Problem statement »
Switch each "Given" in the rows below to "Instruction", and leave everything else in them as it is.

-------- Data shown --------

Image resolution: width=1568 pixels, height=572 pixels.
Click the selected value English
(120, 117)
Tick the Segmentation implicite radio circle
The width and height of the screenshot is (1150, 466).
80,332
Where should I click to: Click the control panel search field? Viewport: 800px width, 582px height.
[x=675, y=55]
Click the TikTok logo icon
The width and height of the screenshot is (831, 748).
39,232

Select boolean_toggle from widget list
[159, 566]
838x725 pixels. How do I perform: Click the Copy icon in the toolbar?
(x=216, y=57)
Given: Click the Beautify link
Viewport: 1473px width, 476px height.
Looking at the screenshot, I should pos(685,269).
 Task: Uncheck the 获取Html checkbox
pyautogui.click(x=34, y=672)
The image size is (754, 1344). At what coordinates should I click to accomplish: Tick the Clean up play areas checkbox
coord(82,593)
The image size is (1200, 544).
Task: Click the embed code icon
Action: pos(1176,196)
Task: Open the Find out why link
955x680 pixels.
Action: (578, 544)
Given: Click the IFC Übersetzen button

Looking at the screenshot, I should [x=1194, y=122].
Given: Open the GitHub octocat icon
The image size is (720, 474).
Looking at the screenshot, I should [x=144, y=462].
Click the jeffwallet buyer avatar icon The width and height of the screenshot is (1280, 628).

--------

Task answer »
Image resolution: width=1568 pixels, height=572 pixels.
Click the selected value English
(120, 117)
Tick the Segmentation implicite radio circle
The width and height of the screenshot is (1150, 466).
80,332
Where should I click to: Click the control panel search field? Viewport: 800px width, 582px height.
[x=675, y=55]
Click the TikTok logo icon
The width and height of the screenshot is (831, 748).
39,232

Select boolean_toggle from widget list
[159, 566]
838x725 pixels. How do I perform: Click the Copy icon in the toolbar?
(x=216, y=57)
Instruction: Click the Beautify link
Viewport: 1473px width, 476px height.
Looking at the screenshot, I should pos(685,269).
 Task: Uncheck the 获取Html checkbox
pyautogui.click(x=34, y=672)
The image size is (754, 1344). At what coordinates should I click to accomplish: Tick the Clean up play areas checkbox
coord(82,593)
The image size is (1200, 544).
Task: Click the embed code icon
Action: pos(1176,196)
Task: Open the Find out why link
955x680 pixels.
Action: (578, 544)
Instruction: Click the IFC Übersetzen button

Looking at the screenshot, I should [x=1194, y=122].
Instruction: Open the GitHub octocat icon
The image size is (720, 474).
Looking at the screenshot, I should [x=144, y=462].
Click the jeffwallet buyer avatar icon The width and height of the screenshot is (1280, 628).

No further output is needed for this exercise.